Leib · beileibe · leibeigen · Leibeigenschaft · leiben · einverleiben · entleiben · Entleibung · Leibrente · leibhaft · leibhaftig · leiblich · beleibt · Leibchen · Leibesübung · Leibgarde
Leib m. ‘(menschlicher, tierischer) Körper, Unterleib, Bauch, Magen’, ahd. līb ‘Leben, Lebensweise’ (8. Jh.), mhd. līp ‘Leben, Körper, Magen’, umschreibend ‘Person, Mensch’, asächs. mnd. līf, mnl. nl. lijf, aengl. līf, engl. life, anord. līf, schwed. liv gehört wie leben (s. d.) zu der unter bleiben (s. d.) angeführten Wurzel. Leib wird in seiner alten Bedeutung ‘Leben’ vom substantivierten Infinitiv Leben n. verdrängt; vgl. dazu die paarige Rechtsformel Leib und Leben (16. Jh.). beileibe Adv. ‘bestimmt, wirklich’, meist beileibe nicht ‘wahrhaftig, wirklich nicht, unter keinen Umständen’, eigentlich ‘beim Leben (nicht)’, frühnhd. (16. Jh.) bey leyb, bei leib, beyleib (nicht). leibeigen Adj. ‘persönlich unfrei, hörig’, spätmhd. līpeigen, entstanden aus der Formel mhd. eigen von dem lībe ‘mit dem Leben, dem Leibe jmdm. zugehörig’; Leibeigenschaft f. ‘völlige rechtliche Abhängigkeit der Bauern (und Handwerker) vom Feudalherrn’ (15. Jh.). leiben Vb. ‘einen Körper bilden, leben’ (16. Jh.), nur noch in der Wendung wie er leibt und lebt. einverleiben Vb. ‘zu einem Ganzen verbinden, in etw. aufgehen lassen, eingliedern’ (15. Jh.), für spätlat. incorporāre, Kontamination aus gleichbed. einleiben und verleiben (beide 15. Jh.). entleiben Vb. ‘ums Leben bringen, töten’, mhd. entlīben, mnd. entlīven, reflexiv ‘sich selbst umbringen, Selbstmord begehen’ (17. Jh., vereinzelt 14. Jh.).
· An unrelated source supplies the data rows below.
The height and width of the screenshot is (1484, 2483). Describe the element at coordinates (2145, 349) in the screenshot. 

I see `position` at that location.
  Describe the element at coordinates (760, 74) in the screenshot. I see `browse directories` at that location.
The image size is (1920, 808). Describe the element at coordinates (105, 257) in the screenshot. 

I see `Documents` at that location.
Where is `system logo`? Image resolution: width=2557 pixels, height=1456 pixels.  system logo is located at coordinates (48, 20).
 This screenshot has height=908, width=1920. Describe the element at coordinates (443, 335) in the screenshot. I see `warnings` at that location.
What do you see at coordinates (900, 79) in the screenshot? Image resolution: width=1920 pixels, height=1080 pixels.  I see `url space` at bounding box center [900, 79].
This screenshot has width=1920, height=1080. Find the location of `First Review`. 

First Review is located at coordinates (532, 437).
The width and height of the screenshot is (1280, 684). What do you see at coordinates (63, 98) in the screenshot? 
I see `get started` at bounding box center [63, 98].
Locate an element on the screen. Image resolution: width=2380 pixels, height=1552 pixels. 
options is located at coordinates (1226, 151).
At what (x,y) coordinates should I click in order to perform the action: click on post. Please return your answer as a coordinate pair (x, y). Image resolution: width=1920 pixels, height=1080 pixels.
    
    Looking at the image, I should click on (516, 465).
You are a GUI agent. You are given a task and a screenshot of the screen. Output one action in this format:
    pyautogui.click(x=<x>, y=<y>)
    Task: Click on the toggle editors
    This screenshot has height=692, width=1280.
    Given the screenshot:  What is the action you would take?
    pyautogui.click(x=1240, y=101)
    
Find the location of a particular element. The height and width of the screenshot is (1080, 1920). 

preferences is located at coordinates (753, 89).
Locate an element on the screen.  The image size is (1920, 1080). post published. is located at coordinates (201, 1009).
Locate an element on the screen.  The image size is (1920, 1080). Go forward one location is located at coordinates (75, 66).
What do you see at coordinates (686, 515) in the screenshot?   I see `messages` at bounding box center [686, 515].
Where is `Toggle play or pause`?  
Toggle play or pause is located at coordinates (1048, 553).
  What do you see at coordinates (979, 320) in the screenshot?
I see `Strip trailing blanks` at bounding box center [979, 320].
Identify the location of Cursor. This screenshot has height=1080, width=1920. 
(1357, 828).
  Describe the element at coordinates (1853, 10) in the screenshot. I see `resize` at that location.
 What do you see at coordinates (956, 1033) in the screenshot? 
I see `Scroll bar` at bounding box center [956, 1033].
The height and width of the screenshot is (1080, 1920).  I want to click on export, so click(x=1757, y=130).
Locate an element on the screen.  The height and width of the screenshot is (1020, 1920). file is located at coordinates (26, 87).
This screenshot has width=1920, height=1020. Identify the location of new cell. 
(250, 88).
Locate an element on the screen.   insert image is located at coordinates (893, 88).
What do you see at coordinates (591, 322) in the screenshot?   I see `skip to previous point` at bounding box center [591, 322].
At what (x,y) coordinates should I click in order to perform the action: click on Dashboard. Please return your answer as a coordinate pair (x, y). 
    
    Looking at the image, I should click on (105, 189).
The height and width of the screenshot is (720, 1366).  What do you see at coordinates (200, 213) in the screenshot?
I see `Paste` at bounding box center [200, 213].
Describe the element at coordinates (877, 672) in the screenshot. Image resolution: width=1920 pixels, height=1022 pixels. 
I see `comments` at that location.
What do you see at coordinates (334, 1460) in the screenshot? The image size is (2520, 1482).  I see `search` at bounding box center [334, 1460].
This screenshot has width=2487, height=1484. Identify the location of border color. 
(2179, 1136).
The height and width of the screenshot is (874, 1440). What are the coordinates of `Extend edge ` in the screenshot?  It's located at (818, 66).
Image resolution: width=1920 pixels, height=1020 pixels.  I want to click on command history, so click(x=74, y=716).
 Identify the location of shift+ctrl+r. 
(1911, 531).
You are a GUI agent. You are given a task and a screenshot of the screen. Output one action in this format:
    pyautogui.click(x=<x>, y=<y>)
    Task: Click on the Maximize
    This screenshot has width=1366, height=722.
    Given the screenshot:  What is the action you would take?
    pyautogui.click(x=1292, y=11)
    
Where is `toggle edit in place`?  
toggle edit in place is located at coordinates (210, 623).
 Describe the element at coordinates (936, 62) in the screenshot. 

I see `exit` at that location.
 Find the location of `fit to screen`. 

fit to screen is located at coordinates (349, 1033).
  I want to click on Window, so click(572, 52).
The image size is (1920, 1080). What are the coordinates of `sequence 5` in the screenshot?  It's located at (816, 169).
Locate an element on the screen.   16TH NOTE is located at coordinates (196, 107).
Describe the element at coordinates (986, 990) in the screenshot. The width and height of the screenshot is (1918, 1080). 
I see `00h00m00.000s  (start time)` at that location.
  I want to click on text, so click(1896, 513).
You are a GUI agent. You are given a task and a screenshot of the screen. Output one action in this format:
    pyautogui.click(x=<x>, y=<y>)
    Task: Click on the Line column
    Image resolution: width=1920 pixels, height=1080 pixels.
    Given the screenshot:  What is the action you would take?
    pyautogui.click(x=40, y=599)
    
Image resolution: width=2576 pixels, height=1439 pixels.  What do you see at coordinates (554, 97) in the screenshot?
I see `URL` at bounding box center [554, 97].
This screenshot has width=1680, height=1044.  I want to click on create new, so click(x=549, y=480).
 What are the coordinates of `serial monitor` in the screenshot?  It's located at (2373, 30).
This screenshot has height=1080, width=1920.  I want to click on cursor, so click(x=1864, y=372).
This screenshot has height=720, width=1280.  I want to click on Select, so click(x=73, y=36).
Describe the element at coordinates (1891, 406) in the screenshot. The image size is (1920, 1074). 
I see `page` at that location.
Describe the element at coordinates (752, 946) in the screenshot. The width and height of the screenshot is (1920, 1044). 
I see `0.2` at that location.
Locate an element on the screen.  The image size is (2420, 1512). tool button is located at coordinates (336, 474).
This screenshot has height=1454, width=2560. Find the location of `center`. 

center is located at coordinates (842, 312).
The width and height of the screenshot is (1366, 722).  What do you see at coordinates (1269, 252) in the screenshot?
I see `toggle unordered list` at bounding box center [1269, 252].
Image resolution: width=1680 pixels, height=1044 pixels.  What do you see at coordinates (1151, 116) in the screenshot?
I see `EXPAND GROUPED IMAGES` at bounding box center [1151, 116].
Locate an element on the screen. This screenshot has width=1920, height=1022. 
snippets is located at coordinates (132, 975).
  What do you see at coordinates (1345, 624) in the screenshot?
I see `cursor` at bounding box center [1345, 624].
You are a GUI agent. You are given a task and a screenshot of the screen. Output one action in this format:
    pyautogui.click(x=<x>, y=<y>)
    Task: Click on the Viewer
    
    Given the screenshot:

Entleibung f. ‘Mord, Todschlag, Selbstmord’ (16. Jh.), mhd. entlībunge ‘Tod’. Leibrente f. ‘Rente auf Lebenszeit’, frühnhd. leyprente (1400), mnd. līfrente (14. Jh.). leibhaft Adj. ‘wirklich und wahrhaftig, echt’, ahd. lībhaft(i) ‘lebend’ (um 800), mhd. līphaft ‘Leben habend, lebend, mit Körper versehen, wohlgestaltet, persönlich’. leibhaftig Adj. mhd. līphaftic. leiblich Adj. ‘den Leib betreffend, körperlich, wirklich, blutsverwandt’, ahd. līblīh ‘lebend, lebendig’ (9. Jh.), mhd. līplich ‘körperlich, persönlich, leibhaftig’. beleibt Adj. euphemistisch für ‘dick, korpulent’ (Campe 1807). Leibchen n. ‘(den Leib bedeckendes) westenartiges Kleidungsstück, Mieder’, anfangs auch ‘kleiner Körper’ (17. Jh.), wohl nach dem Vorbild frz. corselet m. (abgeleitet von frz. corps m. ‘Körper, Leib’). Leibesübung f. ‘Übung zur körperlichen Ertüchtigung, Sport’ (16. Jh.). Leibgarde f. ‘militärische Einheit zum persönlichen Schutz, besonders eines regierenden Fürsten’ (um 1600); vgl. älteres Leibgewardi (16. Jh.), mfrz. frz. garde du corps.

Thesaurus

Synonymgruppe
auslöschen · ermorden · killen · meucheln · tot... · umbringen · ums Leben bringen  ●  (jemandem) (den) Lebensfaden abschneiden  fig. · (jemandem) das Lebenslicht auslöschen  fig., variabel · ins Jenseits befördern  fig. · töten (absichtlich)  Hauptform · zum Schweigen bringen  fig. · zur Strecke bringen  fig. · (jemandem) den Garaus machen  ugs. · abmurksen  ugs. · abservieren  ugs., salopp, fig. · ausknipsen  ugs., fig., salopp · entleiben  geh. · in die ewigen Jagdgründe schicken  ugs., fig. · ins Gras beißen lassen  ugs., fig. · ins Nirwana befördern  ugs. · kaltmachen  ugs. · totmachen  ugs. · um die Ecke bringen  ugs., fig. · umlegen  ugs. · vom Leben zum Tode befördern  geh. · über die Klinge springen lassen  ugs., fig.
Assoziationen
Synonymgruppe
(den) Freitod wählen · (die) (letzte) Konsequenz ziehen · (sein) Leben wegwerfen · (sich) (selbst) richten · (sich) (selbst) töten · (sich) (selbst) umbringen · (sich) das Leben nehmen · (sich) etwas antun · (sich) vom Leben zum Tode befördern · Hand an sich legen · Selbstmord begehen · Suizid begehen · durch eigene Hand sterben · seinem Leben ein Ende machen · seinem Leben ein Ende setzen  ●  (sich selbst) (den) Garaus machen  geh. · (sich) den Tod geben  geh. · (sich) ein Leid antun (lit.)  geh. · (sich) ein Leids antun (lit.)  geh., verhüllend · (sich) entleiben  geh. · (sich) wegschmeißen  derb

Typische Verbindungen zu ›entleiben‹ (berechnet)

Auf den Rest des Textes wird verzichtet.